*Source records*
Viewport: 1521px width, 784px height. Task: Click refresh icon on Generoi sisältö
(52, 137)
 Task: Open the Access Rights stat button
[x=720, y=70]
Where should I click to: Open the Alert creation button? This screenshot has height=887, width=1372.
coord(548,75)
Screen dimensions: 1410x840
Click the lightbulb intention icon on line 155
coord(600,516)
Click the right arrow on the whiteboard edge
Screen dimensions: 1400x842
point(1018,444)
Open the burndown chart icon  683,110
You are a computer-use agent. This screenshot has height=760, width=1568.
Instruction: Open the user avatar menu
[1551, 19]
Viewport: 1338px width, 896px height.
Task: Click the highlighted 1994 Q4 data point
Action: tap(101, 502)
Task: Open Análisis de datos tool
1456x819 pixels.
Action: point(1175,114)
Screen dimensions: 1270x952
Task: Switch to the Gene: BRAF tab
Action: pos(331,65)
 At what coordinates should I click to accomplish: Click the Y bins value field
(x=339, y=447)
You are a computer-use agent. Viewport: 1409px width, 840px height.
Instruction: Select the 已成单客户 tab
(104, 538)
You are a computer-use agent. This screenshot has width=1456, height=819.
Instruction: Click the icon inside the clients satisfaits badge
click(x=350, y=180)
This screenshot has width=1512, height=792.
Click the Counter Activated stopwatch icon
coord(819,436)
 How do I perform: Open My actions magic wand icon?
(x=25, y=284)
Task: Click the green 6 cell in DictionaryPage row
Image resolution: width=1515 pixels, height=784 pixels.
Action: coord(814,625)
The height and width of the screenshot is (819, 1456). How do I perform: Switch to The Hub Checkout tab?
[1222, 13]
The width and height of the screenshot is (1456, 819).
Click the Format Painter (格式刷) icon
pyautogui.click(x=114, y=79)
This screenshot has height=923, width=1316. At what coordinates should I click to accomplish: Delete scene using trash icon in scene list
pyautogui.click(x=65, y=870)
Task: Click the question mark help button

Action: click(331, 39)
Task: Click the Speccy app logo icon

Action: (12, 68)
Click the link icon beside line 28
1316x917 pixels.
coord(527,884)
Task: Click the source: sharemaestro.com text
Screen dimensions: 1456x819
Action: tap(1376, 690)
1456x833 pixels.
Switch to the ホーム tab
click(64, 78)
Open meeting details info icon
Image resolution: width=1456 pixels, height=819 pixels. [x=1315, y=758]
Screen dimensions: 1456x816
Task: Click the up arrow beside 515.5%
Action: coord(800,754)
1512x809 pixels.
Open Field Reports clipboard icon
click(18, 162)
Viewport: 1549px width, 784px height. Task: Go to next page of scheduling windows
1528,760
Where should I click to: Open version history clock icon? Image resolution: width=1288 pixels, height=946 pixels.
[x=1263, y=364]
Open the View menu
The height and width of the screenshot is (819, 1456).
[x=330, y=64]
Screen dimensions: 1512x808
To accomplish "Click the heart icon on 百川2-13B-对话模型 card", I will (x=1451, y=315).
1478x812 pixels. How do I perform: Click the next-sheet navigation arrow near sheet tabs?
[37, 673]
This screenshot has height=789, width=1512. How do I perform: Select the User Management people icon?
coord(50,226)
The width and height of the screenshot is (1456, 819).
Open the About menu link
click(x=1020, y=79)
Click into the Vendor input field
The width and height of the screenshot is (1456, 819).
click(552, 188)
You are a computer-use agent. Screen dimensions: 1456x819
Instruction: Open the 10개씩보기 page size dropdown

*Problem to work on*
The expected answer is a copy of each line in the listing above that contains "agent".

*Answer box*
You are a computer-use agent. This screenshot has height=760, width=1568.
You are a computer-use agent. Viewport: 1409px width, 840px height.
You are a computer-use agent. This screenshot has width=1456, height=819.
You are a computer-use agent. Screen dimensions: 1456x819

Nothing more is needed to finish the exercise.